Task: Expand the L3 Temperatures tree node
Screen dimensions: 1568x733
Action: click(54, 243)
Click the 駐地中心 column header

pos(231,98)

____________________

### WHAT TO PRODUCE
What you hand back must match the records above exactly.

### REPLY TO THE EXERCISE
Task: Expand the L3 Temperatures tree node
Screen dimensions: 1568x733
Action: click(54, 243)
Click the 駐地中心 column header

pos(231,98)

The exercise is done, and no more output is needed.